You may request, and we will accommodate, any reasonable written request for you to receive your PHI by alternative means of communication or at alternative locations.
D. Right to Inspect and Copy Your Health Information.
You may request access to your medical record file and billing records maintained by us in order to inspect and request copies of the records. Under limited circumstances, we may deny you access to a portion of your records. If you would like to access your records, please obtain a Record Request Form available in the mobile application(s) or by e-mailing us at info@atria.org, and submit the completed form to the mobile application(s) or to us at info@atria.org. We will provide your records to you in electronic or hard copy form as requested by you. If you request copies, we will charge you a cost-based fee, consistent with applicable state law, that includes (1) labor for copying the PHI; (2) supplies for creating the paper copy or electronic media if you request an electronic copy on portable media; (3) our postage costs, if you request that we mail the copies to you; and (4) if you agree in advance, the cost of preparing an explanation or summary of the PHI.

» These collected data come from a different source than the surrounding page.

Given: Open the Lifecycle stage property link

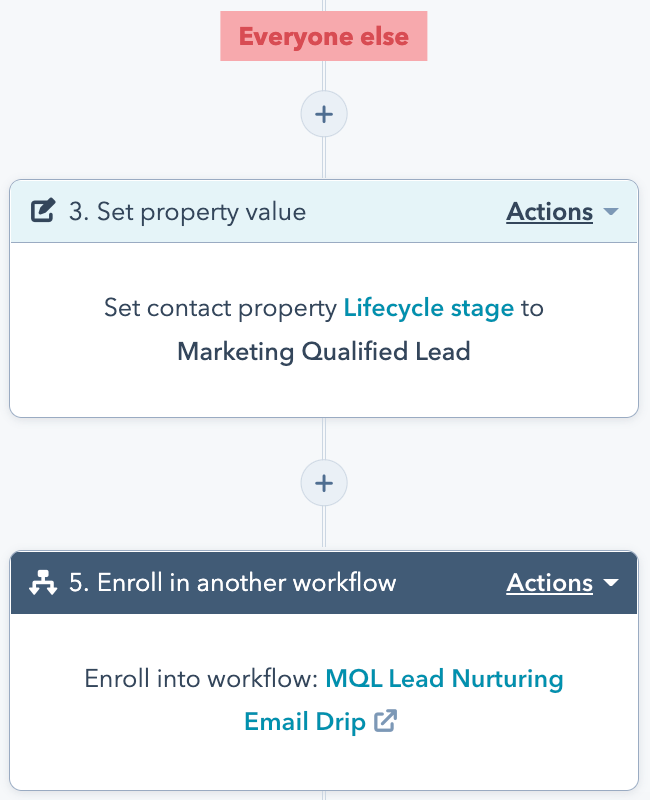Looking at the screenshot, I should click(428, 307).
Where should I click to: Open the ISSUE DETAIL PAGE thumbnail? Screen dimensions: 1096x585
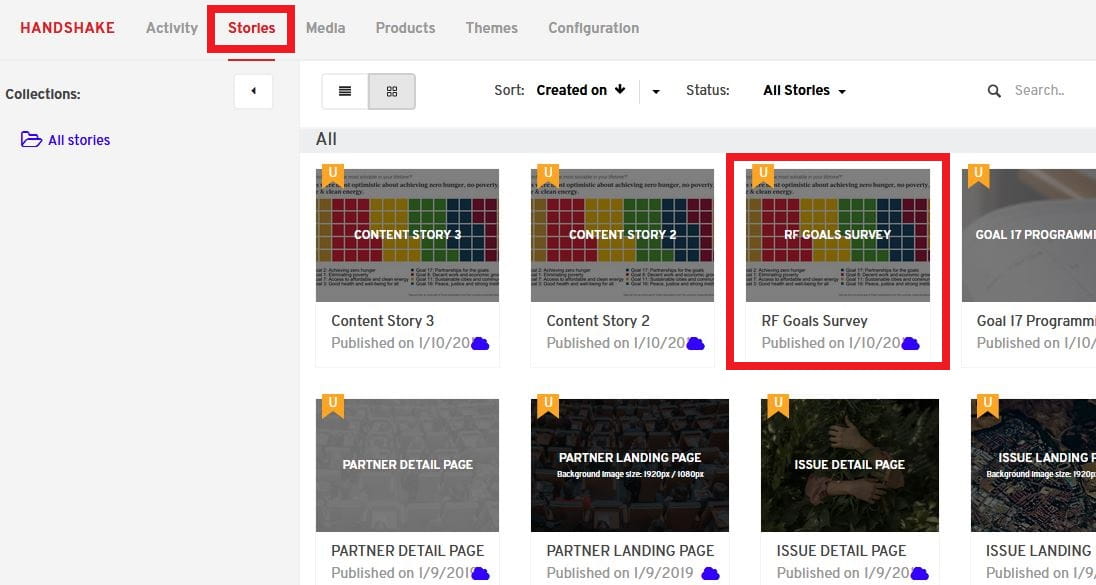(849, 465)
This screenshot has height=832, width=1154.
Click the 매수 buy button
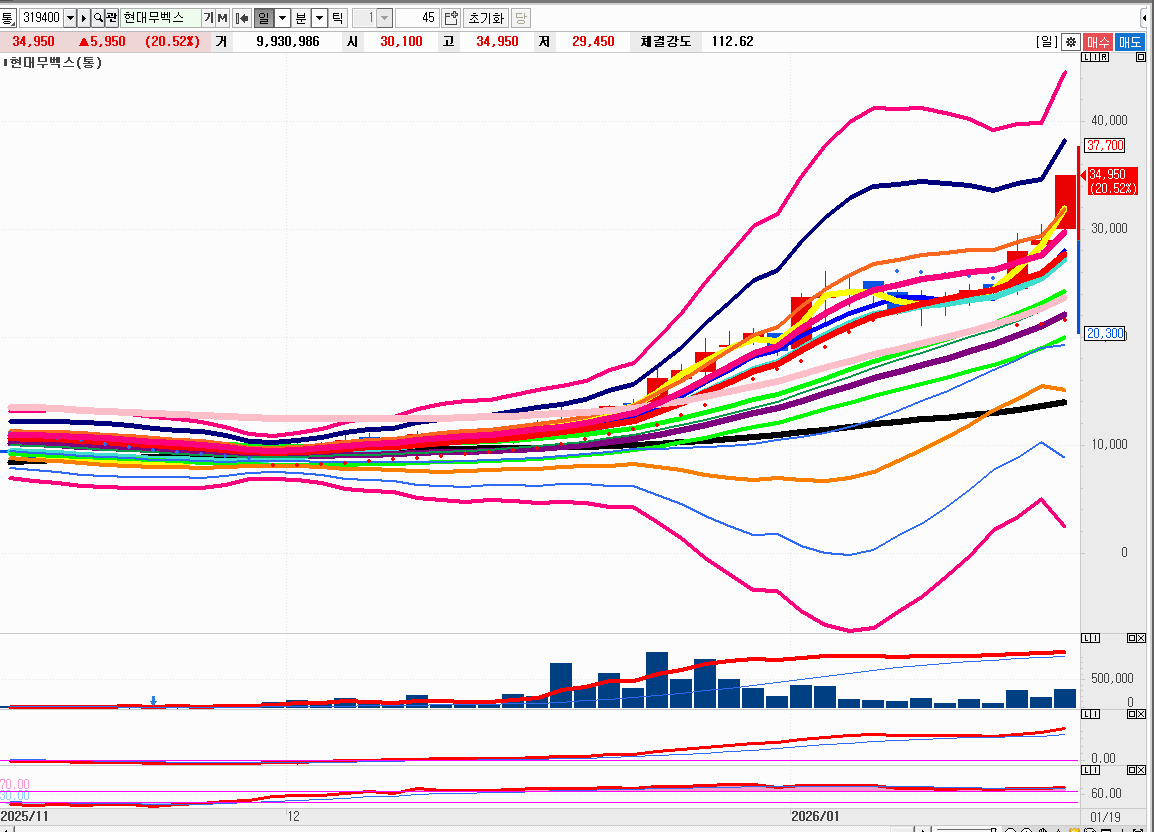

E. Right to Amend Your Records.
If you believe your PHI is incorrect or incomplete, you have the right to request that we add to or amend the existing information. Your request must be in writing via an Amendment Request Form available in our mobile application(s). We will respond within 60 days of receiving your request. We may deny your request in writing if the PHI (1) is correct and complete, (2) was not created by us, (3) is not allowed to be disclosed, or (4) is not part of our records. Our denial will include the reason(s) for the denial and will explain your right to file a written statement of disagreement, which can be made part of your record if you so request. If your amendment request is approved, we will make the change to your PHI and let you know it has been completed. An amendment may take several forms, such as an explanatory statement added to your record.
F. Right to Receive An Accounting of Disclosures.
Upon request, you may obtain an accounting of certain disclosures of your PHI made by us during any period of time prior to the date of your request provided such period does not exceed six years.
G. Right to Receive A Copy of this Notice.
Upon request, you may obtain a copy of this Notice, either by email or in paper format. Please submit your request to us at info@atria.org.
6. Effective Date and Duration of This Notice
A. Effective Date.
This Notice is effective on August 15, 2024.
B. Right to Change Terms of this Notice.
We may change the terms of this Notice at any time. If we change this Notice, we may make the new notice terms effective for all Protected Health Information that we maintain, including any information created or received prior to issuing the new notice. If we change this Notice, we will post the new notice in waiting areas in our facilities and on our website at www.atria.org. You also may obtain any new notice by contacting us.